Given the entries that follow, write out exactly the lines starting at the one containing "Screen dimensions: 1437x840" and ending at the one containing "Select the AI Chatbot template thumbnail", both ends included, and only those.

## Extracted information

--- START ---

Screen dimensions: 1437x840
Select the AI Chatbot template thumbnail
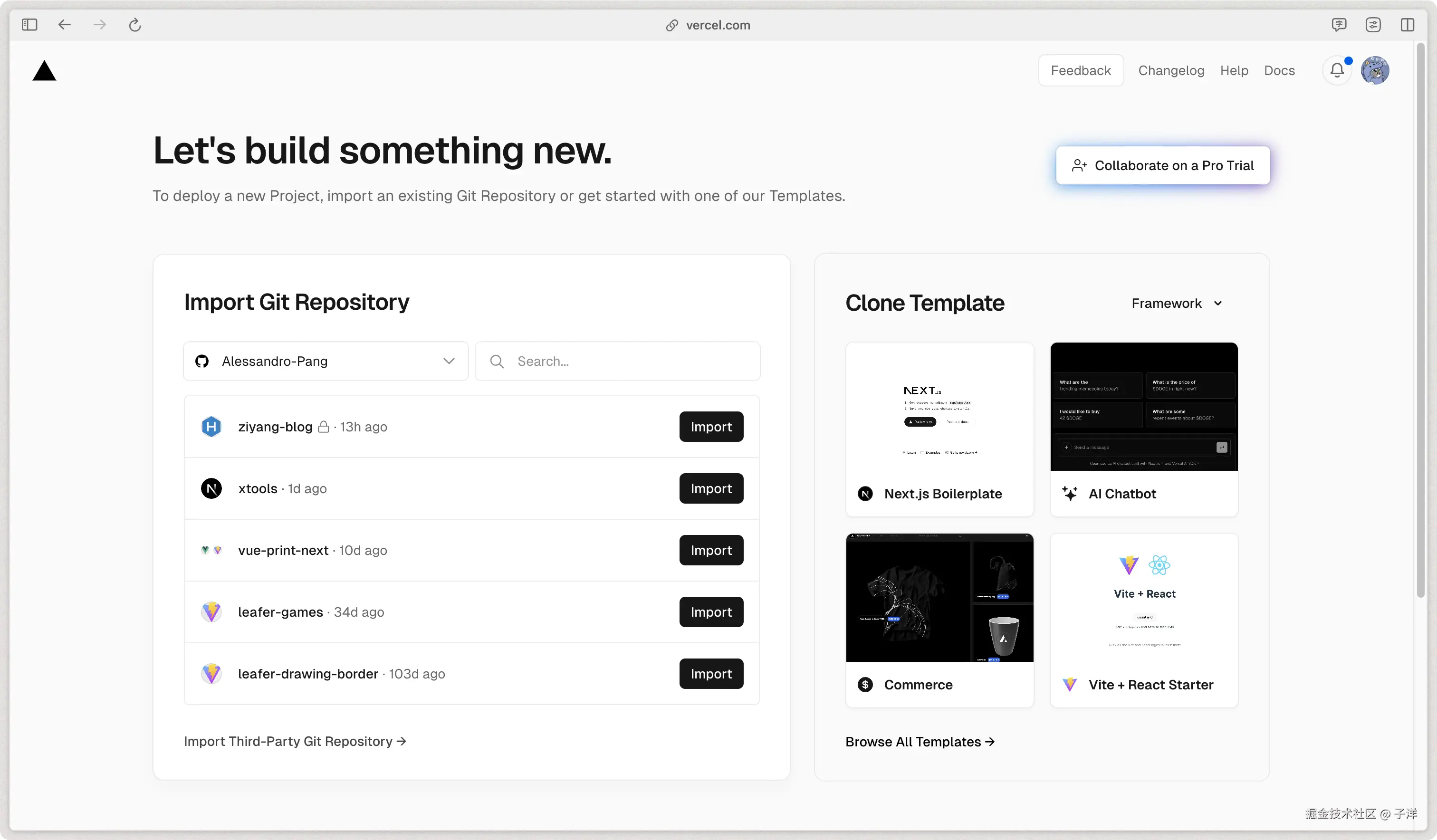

--- END ---
--- START ---

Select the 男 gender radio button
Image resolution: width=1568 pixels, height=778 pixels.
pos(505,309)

--- END ---

## Response box
Screen dimensions: 1437x840
Select the AI Chatbot template thumbnail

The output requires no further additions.